Question

Prove that: $\dfrac{\cos 8{}^\circ -\sin 8{}^\circ }{\cos 8{}^\circ +\sin 8{}^\circ }=\tan 37{}^\circ$

Answer 1

Hint: We will first start by dividing the numerator and denominator by $\cos 8{}^\circ$. Then, we will use the trigonometric identity that $\tan \left( A-B \right)=\dfrac{\tan A-\tan B}{1+\tan A\tan B}$ to prove the given result.

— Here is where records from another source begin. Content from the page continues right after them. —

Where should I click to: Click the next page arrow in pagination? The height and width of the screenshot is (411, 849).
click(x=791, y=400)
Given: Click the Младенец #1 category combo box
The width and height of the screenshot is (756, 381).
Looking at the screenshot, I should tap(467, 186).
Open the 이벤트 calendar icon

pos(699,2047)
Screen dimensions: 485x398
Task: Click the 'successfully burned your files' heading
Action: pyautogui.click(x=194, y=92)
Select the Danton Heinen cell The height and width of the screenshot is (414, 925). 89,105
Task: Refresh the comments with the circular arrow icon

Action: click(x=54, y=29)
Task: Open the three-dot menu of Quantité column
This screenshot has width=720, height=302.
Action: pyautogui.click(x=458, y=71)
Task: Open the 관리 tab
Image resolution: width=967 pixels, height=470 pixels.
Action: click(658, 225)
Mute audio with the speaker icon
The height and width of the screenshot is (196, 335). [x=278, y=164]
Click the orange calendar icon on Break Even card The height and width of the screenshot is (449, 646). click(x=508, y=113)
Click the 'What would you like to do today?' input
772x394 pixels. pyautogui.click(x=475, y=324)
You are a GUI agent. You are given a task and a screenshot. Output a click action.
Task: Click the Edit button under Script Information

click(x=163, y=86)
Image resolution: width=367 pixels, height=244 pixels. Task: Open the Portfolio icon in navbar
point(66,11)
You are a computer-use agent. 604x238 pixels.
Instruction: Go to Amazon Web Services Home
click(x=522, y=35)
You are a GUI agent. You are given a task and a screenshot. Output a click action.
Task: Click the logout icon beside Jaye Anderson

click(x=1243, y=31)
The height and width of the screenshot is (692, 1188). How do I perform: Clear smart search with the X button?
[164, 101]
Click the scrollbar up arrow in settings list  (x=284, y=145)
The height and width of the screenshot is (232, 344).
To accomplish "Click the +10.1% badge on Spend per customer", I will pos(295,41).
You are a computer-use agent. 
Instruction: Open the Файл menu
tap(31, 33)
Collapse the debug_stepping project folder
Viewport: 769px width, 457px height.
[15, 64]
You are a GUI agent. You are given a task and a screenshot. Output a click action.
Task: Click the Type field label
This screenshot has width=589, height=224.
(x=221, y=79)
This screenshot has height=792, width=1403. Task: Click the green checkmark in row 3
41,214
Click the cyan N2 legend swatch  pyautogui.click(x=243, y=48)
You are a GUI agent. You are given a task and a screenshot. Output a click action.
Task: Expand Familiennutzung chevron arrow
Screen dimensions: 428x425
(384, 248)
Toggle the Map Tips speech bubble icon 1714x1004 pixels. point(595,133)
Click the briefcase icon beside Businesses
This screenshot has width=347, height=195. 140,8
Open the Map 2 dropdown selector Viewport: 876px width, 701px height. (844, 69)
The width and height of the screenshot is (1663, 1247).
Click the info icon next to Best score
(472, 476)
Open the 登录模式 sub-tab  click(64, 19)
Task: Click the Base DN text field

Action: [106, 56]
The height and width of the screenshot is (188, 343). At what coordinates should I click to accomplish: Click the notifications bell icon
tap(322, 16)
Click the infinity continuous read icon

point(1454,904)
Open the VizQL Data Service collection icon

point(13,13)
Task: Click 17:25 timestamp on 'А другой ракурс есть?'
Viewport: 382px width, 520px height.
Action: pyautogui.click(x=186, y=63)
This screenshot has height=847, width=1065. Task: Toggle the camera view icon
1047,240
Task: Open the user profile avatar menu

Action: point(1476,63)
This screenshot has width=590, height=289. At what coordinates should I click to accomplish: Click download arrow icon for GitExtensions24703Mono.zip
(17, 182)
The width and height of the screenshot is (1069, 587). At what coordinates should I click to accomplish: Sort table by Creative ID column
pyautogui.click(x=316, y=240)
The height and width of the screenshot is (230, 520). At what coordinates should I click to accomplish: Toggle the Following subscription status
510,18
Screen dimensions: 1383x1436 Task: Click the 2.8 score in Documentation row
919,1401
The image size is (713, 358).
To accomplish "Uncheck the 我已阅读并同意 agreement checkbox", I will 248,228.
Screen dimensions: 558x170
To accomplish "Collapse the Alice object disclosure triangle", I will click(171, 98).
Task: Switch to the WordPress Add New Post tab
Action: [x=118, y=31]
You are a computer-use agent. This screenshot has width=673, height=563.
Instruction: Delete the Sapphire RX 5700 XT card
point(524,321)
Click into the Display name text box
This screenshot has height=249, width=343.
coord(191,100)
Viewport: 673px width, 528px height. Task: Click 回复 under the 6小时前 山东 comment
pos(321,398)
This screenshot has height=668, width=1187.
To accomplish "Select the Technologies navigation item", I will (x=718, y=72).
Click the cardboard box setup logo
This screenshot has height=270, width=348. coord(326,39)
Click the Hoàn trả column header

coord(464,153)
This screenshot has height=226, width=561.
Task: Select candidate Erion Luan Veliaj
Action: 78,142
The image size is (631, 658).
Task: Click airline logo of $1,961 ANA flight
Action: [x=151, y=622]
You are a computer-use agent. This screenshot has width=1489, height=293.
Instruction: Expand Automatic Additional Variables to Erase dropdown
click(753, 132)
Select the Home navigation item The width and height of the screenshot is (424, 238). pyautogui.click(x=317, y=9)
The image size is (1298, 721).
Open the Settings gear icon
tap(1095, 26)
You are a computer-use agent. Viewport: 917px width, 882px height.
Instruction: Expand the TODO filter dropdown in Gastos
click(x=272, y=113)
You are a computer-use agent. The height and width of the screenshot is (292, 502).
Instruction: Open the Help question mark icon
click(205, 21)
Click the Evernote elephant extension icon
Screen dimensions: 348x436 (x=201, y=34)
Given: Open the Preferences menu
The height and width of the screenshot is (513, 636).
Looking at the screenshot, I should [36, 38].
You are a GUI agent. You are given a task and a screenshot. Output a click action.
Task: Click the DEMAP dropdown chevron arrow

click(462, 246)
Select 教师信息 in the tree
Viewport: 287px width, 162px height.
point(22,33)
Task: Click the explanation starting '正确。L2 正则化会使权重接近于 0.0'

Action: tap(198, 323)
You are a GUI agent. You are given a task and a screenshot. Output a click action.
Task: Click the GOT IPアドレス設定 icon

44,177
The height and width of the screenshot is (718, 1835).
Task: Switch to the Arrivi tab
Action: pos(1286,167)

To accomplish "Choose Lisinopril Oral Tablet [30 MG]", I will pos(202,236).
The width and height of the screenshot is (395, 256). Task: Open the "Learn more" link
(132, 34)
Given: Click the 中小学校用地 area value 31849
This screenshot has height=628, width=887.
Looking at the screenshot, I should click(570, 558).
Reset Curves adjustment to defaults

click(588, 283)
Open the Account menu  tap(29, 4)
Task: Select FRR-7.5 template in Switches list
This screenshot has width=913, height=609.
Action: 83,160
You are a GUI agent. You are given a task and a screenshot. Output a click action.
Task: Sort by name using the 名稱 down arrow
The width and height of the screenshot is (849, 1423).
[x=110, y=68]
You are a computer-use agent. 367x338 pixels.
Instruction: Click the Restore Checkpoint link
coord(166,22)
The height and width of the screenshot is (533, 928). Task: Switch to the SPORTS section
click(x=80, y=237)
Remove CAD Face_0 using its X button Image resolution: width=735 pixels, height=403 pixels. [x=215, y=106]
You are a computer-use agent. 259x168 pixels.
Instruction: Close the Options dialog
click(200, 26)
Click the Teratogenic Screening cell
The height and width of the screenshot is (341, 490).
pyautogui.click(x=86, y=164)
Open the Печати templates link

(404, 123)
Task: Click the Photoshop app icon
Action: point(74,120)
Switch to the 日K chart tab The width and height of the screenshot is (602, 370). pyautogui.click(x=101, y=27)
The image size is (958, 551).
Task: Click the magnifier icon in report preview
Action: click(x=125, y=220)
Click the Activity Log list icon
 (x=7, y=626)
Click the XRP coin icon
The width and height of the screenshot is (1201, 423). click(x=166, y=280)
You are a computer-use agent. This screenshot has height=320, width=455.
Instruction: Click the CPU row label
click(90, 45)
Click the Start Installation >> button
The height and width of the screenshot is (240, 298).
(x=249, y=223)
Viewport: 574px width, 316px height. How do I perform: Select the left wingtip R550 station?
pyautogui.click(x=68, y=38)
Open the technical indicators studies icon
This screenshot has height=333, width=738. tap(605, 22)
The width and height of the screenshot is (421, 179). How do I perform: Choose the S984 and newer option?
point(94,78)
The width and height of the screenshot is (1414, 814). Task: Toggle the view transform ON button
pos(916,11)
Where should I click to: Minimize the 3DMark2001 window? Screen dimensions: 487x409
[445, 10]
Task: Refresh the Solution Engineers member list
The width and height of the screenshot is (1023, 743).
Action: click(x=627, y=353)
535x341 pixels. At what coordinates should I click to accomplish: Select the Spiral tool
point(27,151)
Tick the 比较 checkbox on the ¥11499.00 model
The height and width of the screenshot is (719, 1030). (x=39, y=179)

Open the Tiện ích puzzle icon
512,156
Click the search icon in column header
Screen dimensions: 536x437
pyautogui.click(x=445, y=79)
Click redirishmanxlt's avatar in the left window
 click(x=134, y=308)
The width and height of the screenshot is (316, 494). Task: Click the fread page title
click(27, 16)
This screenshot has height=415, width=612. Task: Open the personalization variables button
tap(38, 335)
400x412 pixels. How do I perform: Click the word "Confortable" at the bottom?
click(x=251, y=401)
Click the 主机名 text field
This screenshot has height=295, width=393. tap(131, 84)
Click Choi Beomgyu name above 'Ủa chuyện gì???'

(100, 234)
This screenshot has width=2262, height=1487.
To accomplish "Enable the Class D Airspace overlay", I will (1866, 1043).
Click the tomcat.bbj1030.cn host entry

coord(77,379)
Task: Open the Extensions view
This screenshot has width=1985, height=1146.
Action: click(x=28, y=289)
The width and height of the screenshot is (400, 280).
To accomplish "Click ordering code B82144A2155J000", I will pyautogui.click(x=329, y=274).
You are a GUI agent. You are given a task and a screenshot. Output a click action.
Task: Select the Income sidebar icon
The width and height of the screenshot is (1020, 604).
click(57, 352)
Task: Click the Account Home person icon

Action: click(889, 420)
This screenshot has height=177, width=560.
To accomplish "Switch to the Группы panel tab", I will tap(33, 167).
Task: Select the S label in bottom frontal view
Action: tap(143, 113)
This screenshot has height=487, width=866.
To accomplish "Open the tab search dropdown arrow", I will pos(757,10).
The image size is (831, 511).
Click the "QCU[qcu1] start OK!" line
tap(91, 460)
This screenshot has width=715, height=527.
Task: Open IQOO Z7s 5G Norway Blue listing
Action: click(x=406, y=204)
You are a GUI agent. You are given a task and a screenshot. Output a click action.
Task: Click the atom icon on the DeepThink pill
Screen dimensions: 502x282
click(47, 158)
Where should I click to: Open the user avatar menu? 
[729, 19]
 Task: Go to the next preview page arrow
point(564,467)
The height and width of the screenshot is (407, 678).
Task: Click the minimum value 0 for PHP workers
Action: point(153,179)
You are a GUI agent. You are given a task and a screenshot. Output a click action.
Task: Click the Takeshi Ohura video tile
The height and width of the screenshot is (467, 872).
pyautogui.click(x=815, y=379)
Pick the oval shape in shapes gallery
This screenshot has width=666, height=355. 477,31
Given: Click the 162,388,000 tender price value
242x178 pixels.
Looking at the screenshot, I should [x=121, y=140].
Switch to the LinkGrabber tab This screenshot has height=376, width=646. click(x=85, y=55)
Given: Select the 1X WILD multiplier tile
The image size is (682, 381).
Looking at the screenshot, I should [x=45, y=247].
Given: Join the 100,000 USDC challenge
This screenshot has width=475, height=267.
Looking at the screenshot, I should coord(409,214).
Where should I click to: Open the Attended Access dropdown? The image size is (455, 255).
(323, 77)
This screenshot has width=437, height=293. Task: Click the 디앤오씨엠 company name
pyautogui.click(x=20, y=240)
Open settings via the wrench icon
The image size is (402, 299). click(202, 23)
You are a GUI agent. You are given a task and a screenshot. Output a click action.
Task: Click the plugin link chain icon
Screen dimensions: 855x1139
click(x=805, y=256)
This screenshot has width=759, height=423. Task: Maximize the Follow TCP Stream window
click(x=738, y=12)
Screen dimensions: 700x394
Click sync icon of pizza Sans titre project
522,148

Complete step-by-step answer:
Now, we have to prove that $\dfrac{\cos 8{}^\circ -\sin 8{}^\circ }{\cos 8{}^\circ +\sin 8{}^\circ }=\tan 37{}^\circ$.
Now, we will take LHS given to us as,
$\dfrac{\cos 8{}^\circ -\sin 8{}^\circ }{\cos 8{}^\circ +\sin 8{}^\circ }$
Now, we divide the both numerator and denominator with $\cos 8{}^\circ$. So, we have,
$\Rightarrow \dfrac{\dfrac{\cos 8{}^\circ -\sin 8{}^\circ }{\cos 8{}^\circ }}{\dfrac{\cos 8{}^\circ +\sin 8{}^\circ }{\cos 8{}^\circ }}$
Now, we know that $\dfrac{\sin A}{\cos A}=\tan A$
$\Rightarrow \dfrac{1-\tan 8{}^\circ }{1+\tan 8{}^\circ }$
Now, we know that $1=\tan 45{}^\circ$
$\Rightarrow \dfrac{\tan 45{}^\circ -\tan 8{}^\circ }{1+\tan 45{}^\circ \times \tan 8{}^\circ }$
Now, we know that $\dfrac{\tan A-\tan B}{1+\tan A\tan B}=\tan \left( A-B \right)$
$\begin{aligned} & \Rightarrow \tan \left( 45{}^\circ -8{}^\circ \right) \\\ & =\tan 37{}^\circ \\\ \end{aligned}$
Since, we have LHS = RHS.
Hence Proved.

Note: It is important to note that how we have used the fact that $\tan \left( A-B \right)=\dfrac{\tan A-\tan B}{1+\tan A\tan B}$ to convert the expression $\dfrac{1-\tan 8{}^\circ }{1+\tan 8{}^\circ }$ to $\dfrac{\tan 45{}^\circ -\tan 8{}^\circ }{1+\tan 45{}^\circ \times \tan 8{}^\circ }$. Also, in this conversion we have deliberately left the 1 in denominator unchanged. So, that the formula can be applied successfully.